A week in books

Spring is finally sprung and the season is well underway. Not the Henley-Wimbledon-Ascot deb's delight season, but the publishing party season. In fact, publishing - like fashion - has two seasons, spring and autumn, and the feverish concentration of so many thousands of books into rather less than half the year inevitably leads to panic among editors who fear that their books will be the ones to go unnoticed. Hence the launch party, though it's equally true that many parties are organised solely to massage authors' fragile egos.

Neither factor worried Macmillan, Gitta Sereny's publishers. Cries Unheard has eaten away at space on the news, feature and literary pages, denying many other authors their few inches of fame. Nevertheless, a launch party for Sereny would have been a fascinating bunfight.

Still, social life for those on the books pages has not been dull; a beguiling array of divertissements have lately been on offer. At the annual awards lunch to announce the year's best romantic novel, assorted publishers and journalists - not to mention ladies in hats up from the country - were invited to sing `Happy Birthday' to a shamelessly unembarrassed Lord Archer. This was not the only occasion at which partygoers were required to burst into song. Terry Pratchett, whose Discworld series remains an acquired taste (even if it is sold by the juggernaut), was feted by his publishers with a 50th birthday dinner at The Ivy, where he was presented with a variety of eccentric gifts, including a Pratchett Toby Jug.

Then the Friends of Maya Angelou organised an intimate dinner for 500 in honour of her 70th birthday, with a black tie event at the Dorchester to raise funds for the NSPCC. Angelou is a huge presence, literally and metaphorically, who is revered as royalty. And she behaved accordingly. When a couple had the temerity to take to the dance floor during the London Community Gospel Choir's rendition of `Oh Happy Day', she and a minder wasted no time in hauling them bodily from it.

No singing was required when authors and agents gathered at The Emporium to celebrate the 40th birthday of Arrow Books. The invitation promised live music and dancing - which perhaps explains the absence of many of Arrow's most celebrated authors. Gail Rebuck, Chief Executive of Random House, of which Arrow is a part, made a speech in which she regretted not having invited Barbara Cartland, once a bestselling Arrow author. Heaven knows what she would have made of it, for the live music which followed was a vicious assault on genteel literary ears.

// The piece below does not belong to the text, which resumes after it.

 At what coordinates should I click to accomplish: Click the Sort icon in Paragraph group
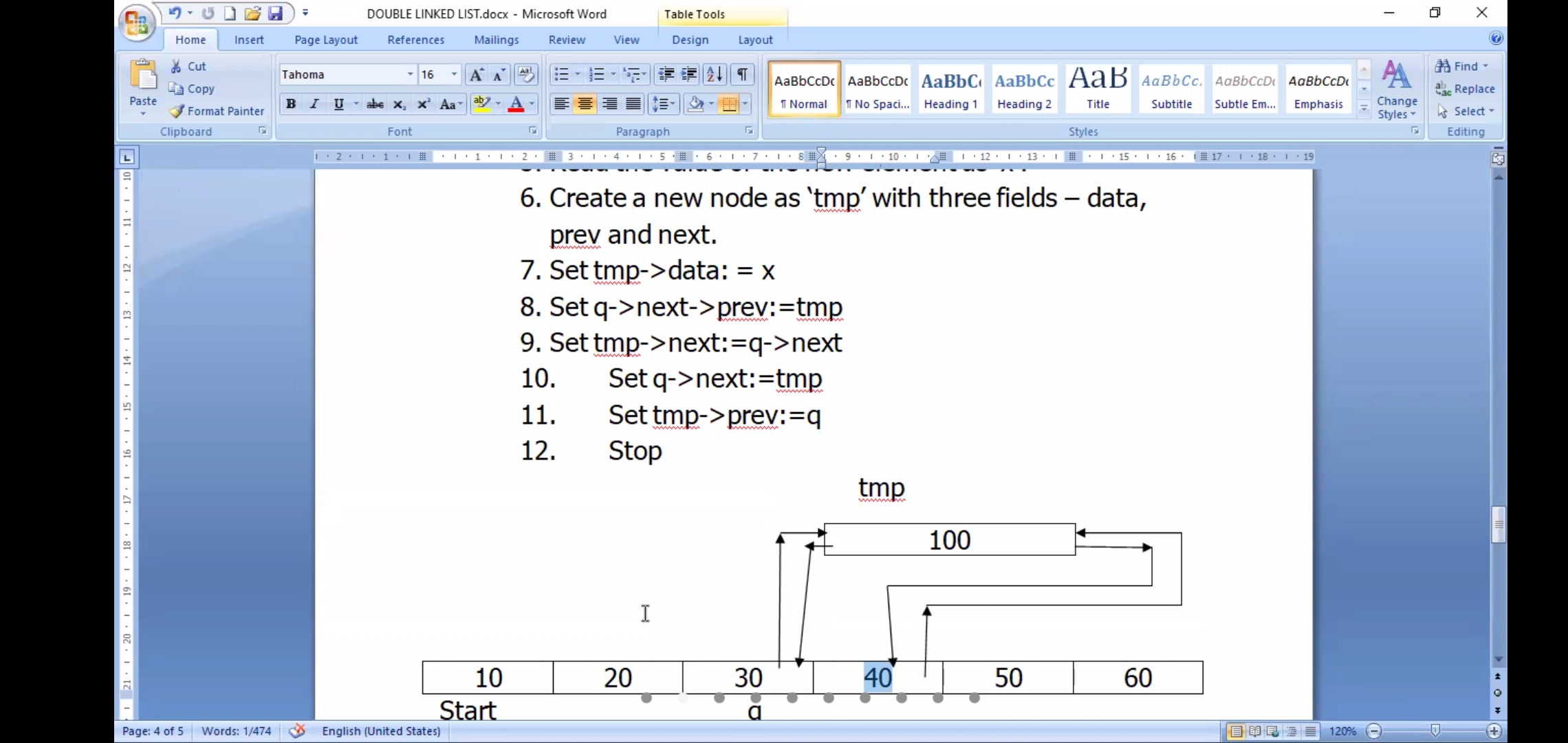coord(715,74)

Inevitably, one's literary nightlife has had some rather more cerebral interludes. F W de Klerk and Sir Edward Heath were the star turns at intimate dinners hosted by their respective publishers, Macmillan and Hodder & Stoughton, at the Ritz and the Savoy. Both have written memoirs to be published this autumn, and both events were designed to persuade booksellers to order vast numbers of copies. Whether or not they succeeded only time will tell. But who cares? The wines were excellent.